[Records excerpted from a collection]
Content starts
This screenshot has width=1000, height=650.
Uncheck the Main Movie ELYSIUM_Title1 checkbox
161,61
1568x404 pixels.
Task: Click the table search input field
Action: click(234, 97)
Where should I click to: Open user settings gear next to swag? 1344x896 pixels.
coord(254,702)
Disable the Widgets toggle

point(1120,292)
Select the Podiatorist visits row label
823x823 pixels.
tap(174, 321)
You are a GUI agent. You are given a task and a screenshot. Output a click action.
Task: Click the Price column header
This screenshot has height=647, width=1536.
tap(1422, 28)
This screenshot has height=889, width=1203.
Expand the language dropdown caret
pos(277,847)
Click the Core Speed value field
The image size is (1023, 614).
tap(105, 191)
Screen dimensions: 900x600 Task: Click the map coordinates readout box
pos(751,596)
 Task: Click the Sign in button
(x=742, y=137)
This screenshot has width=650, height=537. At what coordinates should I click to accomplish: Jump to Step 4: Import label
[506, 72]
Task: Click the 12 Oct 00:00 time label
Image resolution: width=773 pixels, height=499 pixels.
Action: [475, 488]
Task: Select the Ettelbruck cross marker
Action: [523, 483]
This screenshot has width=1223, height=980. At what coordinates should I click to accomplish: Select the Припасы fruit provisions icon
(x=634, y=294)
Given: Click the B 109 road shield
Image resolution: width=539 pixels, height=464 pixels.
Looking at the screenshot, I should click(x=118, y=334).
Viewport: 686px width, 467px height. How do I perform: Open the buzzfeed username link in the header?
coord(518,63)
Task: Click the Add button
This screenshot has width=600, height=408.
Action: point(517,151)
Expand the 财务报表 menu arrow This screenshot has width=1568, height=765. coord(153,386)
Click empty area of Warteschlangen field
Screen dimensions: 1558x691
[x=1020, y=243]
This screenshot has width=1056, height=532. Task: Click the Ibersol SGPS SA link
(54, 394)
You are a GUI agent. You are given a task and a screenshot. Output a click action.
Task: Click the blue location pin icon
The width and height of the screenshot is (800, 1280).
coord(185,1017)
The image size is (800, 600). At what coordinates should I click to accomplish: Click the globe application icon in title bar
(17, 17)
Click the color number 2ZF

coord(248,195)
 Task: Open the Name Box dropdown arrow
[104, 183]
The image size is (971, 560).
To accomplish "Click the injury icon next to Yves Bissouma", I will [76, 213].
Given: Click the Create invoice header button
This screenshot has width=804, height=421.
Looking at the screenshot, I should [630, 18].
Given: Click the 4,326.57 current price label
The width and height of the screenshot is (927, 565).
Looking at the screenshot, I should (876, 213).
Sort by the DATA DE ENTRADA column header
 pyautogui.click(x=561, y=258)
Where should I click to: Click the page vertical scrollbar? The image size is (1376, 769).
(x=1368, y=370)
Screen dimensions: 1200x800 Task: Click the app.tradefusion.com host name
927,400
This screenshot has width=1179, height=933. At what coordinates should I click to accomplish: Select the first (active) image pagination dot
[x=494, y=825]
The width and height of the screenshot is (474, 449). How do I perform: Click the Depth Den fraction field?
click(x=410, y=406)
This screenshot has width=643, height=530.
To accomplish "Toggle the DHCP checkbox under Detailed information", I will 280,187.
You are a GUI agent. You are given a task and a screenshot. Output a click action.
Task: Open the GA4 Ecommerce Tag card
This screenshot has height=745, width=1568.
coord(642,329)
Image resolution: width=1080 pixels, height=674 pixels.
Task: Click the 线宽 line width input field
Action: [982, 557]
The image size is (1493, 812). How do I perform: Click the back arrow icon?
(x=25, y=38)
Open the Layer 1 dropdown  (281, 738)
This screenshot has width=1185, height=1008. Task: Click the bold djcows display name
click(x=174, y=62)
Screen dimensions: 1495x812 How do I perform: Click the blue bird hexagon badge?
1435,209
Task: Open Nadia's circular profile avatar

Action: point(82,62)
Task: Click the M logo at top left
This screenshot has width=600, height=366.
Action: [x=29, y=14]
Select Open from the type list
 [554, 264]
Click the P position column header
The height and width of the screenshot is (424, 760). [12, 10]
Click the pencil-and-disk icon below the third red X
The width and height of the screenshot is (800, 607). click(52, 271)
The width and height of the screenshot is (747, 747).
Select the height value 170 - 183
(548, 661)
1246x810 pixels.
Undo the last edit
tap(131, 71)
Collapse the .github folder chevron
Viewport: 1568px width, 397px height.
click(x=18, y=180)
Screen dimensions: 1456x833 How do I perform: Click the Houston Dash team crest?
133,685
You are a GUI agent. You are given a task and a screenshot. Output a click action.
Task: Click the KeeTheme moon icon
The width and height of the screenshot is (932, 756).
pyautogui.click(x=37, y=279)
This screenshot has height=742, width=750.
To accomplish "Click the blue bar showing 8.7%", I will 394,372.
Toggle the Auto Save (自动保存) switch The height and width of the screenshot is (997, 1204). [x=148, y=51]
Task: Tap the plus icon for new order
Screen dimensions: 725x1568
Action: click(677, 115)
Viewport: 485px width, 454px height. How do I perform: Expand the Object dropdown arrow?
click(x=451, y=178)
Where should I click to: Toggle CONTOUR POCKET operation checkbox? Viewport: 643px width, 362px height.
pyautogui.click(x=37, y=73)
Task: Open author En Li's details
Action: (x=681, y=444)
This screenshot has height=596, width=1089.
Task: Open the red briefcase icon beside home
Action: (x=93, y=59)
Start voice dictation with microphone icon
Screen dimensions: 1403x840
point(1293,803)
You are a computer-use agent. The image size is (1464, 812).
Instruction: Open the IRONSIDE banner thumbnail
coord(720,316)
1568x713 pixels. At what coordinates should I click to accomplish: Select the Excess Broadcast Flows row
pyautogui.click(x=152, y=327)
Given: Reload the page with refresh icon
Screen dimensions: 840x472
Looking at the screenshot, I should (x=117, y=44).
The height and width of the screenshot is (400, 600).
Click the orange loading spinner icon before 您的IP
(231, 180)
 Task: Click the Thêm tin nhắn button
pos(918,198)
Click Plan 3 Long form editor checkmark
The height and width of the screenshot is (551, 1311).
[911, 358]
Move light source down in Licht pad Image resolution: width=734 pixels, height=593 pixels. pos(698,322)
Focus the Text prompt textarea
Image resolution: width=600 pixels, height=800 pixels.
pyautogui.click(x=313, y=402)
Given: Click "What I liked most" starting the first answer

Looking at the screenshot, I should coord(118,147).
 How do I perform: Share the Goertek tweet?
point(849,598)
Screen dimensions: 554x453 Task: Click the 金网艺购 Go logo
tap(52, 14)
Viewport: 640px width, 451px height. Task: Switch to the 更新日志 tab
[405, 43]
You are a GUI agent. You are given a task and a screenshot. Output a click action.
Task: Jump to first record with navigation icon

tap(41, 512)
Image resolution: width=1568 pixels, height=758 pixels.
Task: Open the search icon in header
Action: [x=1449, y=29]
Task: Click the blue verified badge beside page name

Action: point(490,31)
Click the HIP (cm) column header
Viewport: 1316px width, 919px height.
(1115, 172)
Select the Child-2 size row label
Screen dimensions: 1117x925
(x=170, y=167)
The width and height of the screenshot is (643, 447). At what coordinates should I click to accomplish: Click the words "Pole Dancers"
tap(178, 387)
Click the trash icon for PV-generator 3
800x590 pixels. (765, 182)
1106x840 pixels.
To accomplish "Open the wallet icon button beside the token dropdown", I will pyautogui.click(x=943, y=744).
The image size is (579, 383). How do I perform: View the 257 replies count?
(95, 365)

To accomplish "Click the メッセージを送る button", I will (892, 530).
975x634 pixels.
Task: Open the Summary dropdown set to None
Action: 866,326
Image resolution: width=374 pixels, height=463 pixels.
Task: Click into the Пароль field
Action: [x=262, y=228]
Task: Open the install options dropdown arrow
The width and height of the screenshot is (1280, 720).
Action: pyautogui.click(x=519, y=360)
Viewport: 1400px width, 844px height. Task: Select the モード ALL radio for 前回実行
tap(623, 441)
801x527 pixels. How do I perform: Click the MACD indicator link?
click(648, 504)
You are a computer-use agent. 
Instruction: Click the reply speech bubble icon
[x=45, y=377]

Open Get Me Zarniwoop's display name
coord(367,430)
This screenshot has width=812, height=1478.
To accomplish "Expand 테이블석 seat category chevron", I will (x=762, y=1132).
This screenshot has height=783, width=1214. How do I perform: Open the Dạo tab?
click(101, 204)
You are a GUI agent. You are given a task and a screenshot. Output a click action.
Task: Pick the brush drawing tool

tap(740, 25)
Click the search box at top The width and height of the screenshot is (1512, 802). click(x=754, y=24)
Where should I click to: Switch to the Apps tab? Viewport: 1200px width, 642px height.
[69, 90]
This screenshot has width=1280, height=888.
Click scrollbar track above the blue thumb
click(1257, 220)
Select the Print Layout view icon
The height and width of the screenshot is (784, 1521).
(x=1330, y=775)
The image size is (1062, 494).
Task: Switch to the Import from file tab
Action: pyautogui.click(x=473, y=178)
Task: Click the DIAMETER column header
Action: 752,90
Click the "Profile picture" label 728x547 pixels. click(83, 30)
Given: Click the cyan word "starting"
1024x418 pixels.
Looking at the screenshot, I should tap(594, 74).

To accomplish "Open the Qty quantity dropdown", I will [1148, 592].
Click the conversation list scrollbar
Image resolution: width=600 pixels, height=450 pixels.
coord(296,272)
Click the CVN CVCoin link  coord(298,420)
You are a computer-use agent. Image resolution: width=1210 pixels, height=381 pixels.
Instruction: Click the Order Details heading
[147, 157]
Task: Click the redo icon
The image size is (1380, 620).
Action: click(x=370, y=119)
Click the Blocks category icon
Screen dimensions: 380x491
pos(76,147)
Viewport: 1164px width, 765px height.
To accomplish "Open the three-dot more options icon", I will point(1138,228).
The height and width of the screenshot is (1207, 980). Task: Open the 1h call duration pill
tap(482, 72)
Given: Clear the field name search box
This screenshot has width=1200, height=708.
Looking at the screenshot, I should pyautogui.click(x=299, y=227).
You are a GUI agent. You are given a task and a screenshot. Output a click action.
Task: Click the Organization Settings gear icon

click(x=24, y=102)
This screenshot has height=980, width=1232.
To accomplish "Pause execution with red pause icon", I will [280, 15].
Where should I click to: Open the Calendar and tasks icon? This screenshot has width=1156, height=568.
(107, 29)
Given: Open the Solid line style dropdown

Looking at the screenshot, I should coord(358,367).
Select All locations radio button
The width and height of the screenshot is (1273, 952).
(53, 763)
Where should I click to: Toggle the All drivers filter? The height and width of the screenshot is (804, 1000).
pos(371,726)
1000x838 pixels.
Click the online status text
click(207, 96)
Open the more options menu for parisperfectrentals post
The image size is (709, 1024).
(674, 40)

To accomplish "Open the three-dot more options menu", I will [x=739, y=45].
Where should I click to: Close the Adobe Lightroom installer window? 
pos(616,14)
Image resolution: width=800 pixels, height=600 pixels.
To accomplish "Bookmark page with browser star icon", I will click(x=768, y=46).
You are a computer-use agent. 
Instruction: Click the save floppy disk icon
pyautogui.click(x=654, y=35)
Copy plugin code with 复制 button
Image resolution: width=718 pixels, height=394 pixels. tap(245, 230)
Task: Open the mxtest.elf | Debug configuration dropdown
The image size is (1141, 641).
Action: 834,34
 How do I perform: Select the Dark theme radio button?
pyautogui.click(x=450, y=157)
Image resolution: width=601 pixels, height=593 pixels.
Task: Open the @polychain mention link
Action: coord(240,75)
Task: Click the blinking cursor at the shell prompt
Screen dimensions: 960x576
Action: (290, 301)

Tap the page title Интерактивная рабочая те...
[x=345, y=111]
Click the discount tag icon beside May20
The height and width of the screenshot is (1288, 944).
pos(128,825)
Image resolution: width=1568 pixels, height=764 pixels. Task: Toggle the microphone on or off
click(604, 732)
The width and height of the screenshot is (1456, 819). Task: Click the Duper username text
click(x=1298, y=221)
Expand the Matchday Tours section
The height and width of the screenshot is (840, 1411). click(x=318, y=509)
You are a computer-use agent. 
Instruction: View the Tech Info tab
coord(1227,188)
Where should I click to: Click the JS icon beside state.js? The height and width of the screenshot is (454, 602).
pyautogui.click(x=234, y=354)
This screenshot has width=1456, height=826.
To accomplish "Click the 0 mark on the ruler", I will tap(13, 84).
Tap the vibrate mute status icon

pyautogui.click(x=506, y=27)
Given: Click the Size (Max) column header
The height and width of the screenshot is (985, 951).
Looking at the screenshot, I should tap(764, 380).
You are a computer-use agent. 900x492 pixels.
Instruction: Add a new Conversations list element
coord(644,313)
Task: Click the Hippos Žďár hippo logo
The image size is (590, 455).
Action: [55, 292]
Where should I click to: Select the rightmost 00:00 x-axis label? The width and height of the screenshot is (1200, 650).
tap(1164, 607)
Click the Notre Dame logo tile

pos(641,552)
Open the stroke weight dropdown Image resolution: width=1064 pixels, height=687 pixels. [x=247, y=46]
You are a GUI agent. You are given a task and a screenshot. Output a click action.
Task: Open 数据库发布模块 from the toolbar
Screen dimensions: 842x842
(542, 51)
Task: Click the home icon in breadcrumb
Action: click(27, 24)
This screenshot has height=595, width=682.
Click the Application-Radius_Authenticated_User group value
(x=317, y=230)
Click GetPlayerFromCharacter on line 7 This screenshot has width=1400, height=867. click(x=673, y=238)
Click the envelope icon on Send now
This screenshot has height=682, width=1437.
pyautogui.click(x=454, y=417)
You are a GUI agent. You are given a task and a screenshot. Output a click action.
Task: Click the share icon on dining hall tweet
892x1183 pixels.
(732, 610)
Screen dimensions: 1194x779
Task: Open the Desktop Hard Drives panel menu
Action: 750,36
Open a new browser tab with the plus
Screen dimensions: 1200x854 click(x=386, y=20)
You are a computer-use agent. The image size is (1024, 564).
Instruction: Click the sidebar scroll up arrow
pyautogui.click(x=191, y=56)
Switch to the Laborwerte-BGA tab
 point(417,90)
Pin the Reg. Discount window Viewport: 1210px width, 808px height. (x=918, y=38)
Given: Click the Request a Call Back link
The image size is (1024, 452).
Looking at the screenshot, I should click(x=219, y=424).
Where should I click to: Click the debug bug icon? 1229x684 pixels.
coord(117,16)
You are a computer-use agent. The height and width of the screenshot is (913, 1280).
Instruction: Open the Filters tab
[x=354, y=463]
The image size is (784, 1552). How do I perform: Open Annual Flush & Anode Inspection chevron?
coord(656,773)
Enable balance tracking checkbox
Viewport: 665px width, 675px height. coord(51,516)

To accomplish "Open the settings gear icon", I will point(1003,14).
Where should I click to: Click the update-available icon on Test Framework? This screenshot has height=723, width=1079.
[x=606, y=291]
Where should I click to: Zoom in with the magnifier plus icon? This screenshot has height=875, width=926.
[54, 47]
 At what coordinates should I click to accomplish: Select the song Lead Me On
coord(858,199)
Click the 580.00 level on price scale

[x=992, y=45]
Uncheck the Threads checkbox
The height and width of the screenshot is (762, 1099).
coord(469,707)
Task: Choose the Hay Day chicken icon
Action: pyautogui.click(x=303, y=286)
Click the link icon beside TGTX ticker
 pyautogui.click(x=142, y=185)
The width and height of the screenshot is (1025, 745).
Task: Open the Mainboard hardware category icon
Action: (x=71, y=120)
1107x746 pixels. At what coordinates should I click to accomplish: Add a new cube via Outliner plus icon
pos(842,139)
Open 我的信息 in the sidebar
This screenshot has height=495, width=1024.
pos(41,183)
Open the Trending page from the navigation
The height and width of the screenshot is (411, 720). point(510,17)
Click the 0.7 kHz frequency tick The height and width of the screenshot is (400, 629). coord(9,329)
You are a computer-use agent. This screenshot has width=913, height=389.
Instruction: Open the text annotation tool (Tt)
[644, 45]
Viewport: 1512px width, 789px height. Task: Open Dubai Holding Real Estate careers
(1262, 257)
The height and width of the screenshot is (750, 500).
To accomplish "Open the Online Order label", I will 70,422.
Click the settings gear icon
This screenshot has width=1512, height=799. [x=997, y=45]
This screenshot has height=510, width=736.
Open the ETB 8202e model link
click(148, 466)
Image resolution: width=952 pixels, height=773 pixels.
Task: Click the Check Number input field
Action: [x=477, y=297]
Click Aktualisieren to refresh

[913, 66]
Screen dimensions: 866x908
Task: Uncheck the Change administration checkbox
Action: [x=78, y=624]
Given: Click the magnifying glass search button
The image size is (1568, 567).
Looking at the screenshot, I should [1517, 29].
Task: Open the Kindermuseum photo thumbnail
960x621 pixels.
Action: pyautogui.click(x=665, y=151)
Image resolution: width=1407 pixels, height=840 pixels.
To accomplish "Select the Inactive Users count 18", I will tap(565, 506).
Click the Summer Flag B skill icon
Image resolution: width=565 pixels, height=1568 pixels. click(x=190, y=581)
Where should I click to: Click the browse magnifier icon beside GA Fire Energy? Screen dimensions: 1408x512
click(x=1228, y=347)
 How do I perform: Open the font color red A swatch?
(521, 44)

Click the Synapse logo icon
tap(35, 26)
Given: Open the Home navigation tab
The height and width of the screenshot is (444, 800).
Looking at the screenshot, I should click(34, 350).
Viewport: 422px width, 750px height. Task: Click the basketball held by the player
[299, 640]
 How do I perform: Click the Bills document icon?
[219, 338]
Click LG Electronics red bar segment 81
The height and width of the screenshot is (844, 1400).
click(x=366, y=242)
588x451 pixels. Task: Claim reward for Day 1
Content ends
» **Task item**
Repeat only what lies between the first line of the data and the line containing "Select the Podiatorist visits row label", both of those lines included, exactly as it stands.

» **Output for this task**
This screenshot has width=1000, height=650.
Uncheck the Main Movie ELYSIUM_Title1 checkbox
161,61
1568x404 pixels.
Task: Click the table search input field
Action: click(234, 97)
Where should I click to: Open user settings gear next to swag? 1344x896 pixels.
coord(254,702)
Disable the Widgets toggle

point(1120,292)
Select the Podiatorist visits row label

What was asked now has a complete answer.